## Brief:
Continue the thermochemistry problems below, beginning after their final sentence.

## Source text:
------

Brass has a density of \(8.40 \mathrm{g} / \mathrm{cm}^{3}\) and a specific heat of \(0.385 \mathrm{Jg}^{-1}\) \(^{\circ} \mathrm{C}^{-1} . \mathrm{A} 15.2 \mathrm{cm}^{3}\) piece of brass at an initial temperature of \(163^{\circ} \mathrm{C}\) is dropped into an insulated container with \(150.0 \mathrm{g}\) water initially at \(22.4^{\circ} \mathrm{C}\) What will be the final temperature of the brass-water mixture?

The standard molar enthalpy of formation of \(\mathrm{CO}_{2}(\mathrm{g})\) is equal to (a) \(0 ;\) (b) the standard molar heat of combustion of graphite; (c) the sum of the standard molar enthalpies of formation of \(\mathrm{CO}(\mathrm{g})\) and \(\mathrm{O}_{2}(\mathrm{g})\) (d) the standard molar heat of combustion of \(\mathrm{CO}(\mathrm{g})\)

------

Pointing records for screenshots and web pages:

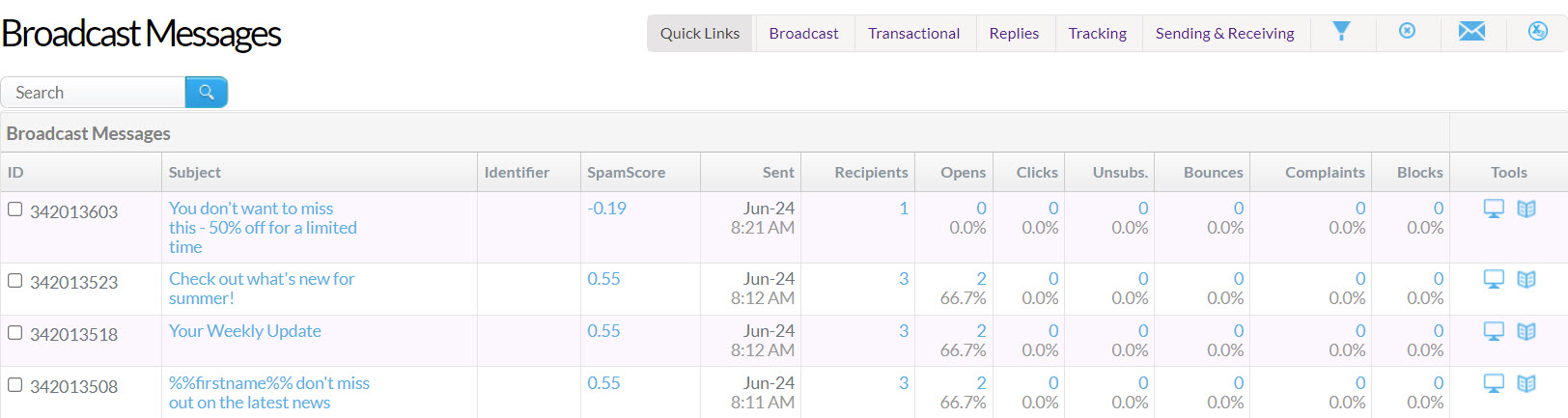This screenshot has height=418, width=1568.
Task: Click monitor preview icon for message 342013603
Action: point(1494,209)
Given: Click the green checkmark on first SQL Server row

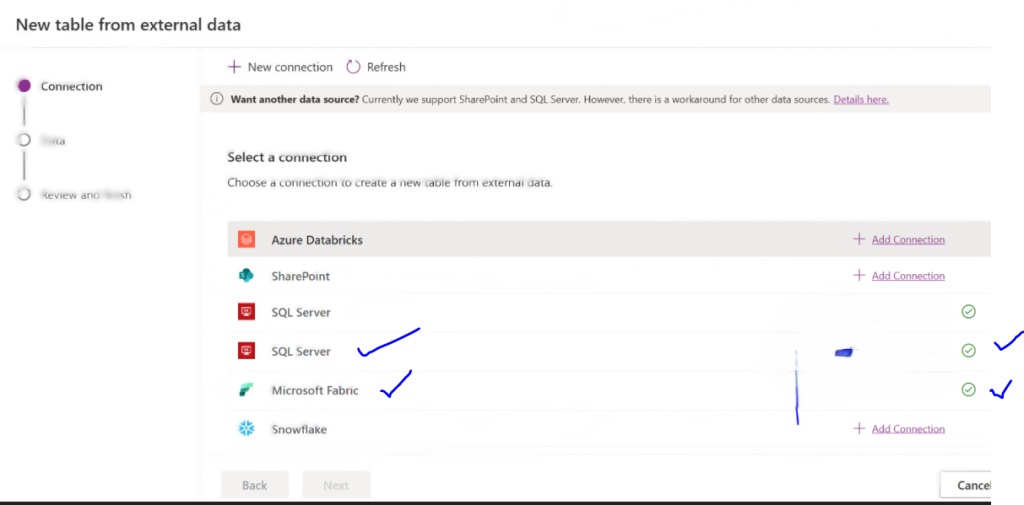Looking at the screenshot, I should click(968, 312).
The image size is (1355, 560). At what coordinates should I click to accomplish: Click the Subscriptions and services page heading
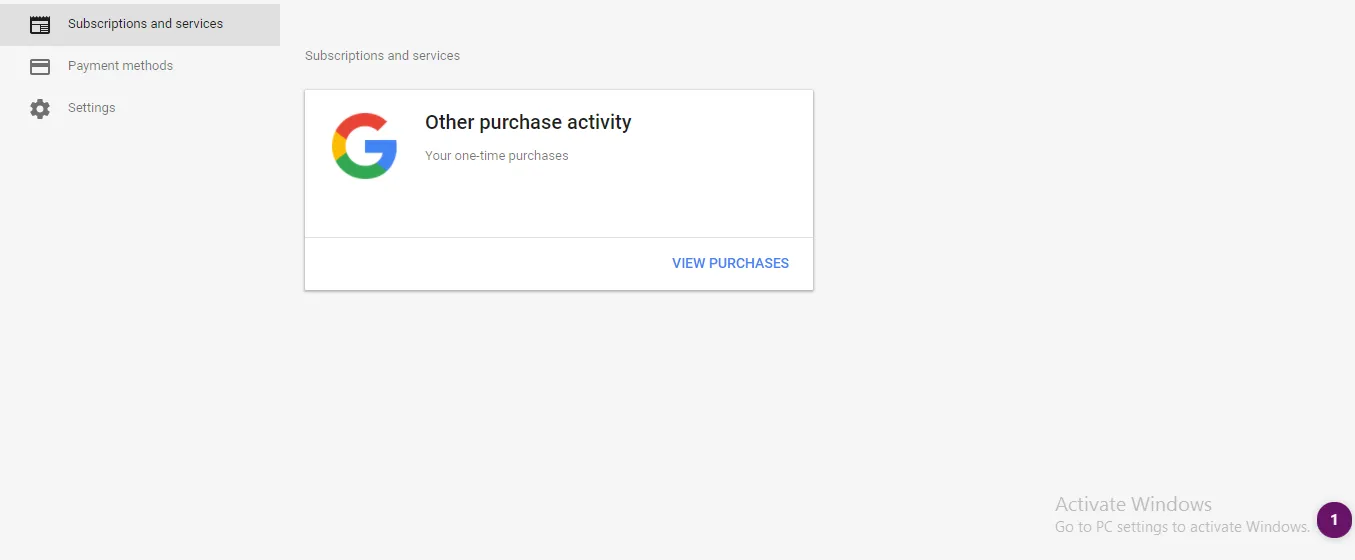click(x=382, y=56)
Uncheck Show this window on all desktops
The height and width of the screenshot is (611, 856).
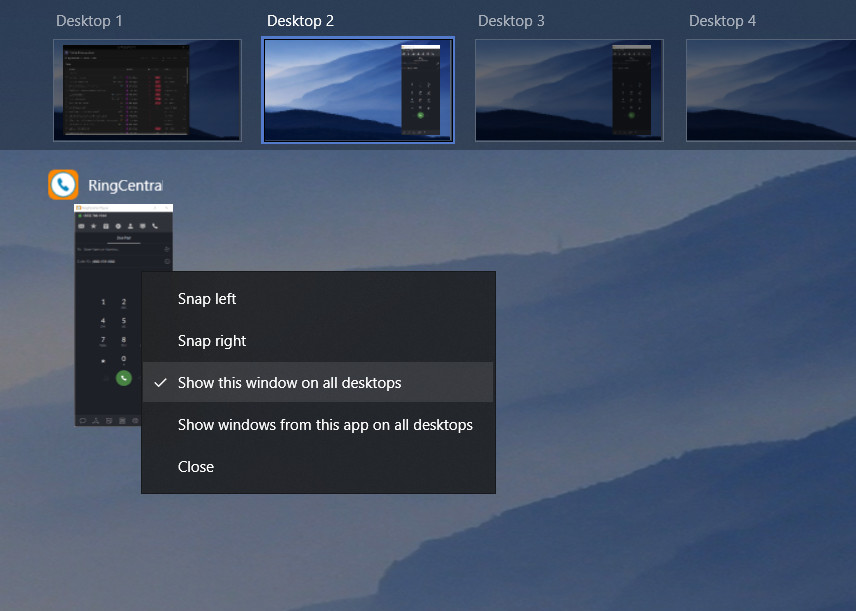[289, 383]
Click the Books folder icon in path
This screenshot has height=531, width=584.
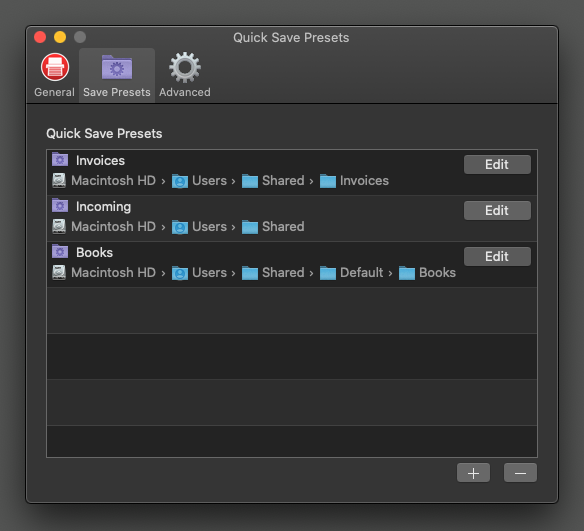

------

## Task response:
What is the change in internal energy of a system if the system (a) absorbs \(58 \mathrm{J}\) of heat and does \(58 \mathrm{J}\) of work; (b) absorbs 125 J of heat and does 687 J of work; (c) evolves 280 cal of heat and has 1.25 kJ of work done on it?

What is the change in internal energy of a system if the surroundings (a) transfer 235 J of heat and 128 J of work to the system; (b) absorb 145 J of heat from the system while doing \(98 \mathrm{J}\) of work on the system; (c) exchange no heat, but receive 1.07 kJ of work from the system?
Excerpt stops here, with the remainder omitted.